##### Listed entries
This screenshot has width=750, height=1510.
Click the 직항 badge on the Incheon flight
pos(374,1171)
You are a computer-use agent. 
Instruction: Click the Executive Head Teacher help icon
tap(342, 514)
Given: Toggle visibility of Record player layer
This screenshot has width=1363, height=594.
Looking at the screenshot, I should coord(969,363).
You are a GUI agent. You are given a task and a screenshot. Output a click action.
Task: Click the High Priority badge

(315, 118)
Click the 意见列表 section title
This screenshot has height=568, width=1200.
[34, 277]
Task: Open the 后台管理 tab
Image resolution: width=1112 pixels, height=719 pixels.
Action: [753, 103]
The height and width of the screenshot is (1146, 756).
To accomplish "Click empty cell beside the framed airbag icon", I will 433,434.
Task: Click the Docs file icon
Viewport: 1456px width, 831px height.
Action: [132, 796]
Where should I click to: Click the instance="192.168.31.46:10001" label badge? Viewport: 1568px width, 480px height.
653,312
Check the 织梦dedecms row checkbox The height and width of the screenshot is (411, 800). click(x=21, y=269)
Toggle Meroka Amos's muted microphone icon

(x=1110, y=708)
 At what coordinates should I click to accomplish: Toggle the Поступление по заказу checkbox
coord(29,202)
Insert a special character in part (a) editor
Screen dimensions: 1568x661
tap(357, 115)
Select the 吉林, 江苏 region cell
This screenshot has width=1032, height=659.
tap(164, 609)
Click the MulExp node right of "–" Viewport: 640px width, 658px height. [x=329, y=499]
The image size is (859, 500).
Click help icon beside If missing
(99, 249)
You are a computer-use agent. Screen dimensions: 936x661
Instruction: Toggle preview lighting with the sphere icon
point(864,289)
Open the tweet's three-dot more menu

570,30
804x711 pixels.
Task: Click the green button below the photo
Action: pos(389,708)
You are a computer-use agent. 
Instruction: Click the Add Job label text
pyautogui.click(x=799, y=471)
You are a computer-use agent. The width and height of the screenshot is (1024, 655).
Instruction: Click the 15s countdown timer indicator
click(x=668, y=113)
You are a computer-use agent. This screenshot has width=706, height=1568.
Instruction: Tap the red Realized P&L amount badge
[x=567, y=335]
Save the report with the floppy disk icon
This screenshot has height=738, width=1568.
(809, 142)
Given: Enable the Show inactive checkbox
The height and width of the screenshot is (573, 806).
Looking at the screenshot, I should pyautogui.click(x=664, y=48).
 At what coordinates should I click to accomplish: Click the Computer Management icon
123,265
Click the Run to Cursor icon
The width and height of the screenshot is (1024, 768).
##########
Exercise brief> Return every line of the material in which the word "agent" is found.

Output for this task>
You are a computer-use agent. 
You are a GUI agent. You are given a task and a screenshot. Output a click action.
You are a computer-use agent. Screen dimensions: 936x661
You are a computer-use agent. 
You are a computer-use agent. The width and height of the screenshot is (1024, 655).
You are a computer-use agent. This screenshot has width=706, height=1568.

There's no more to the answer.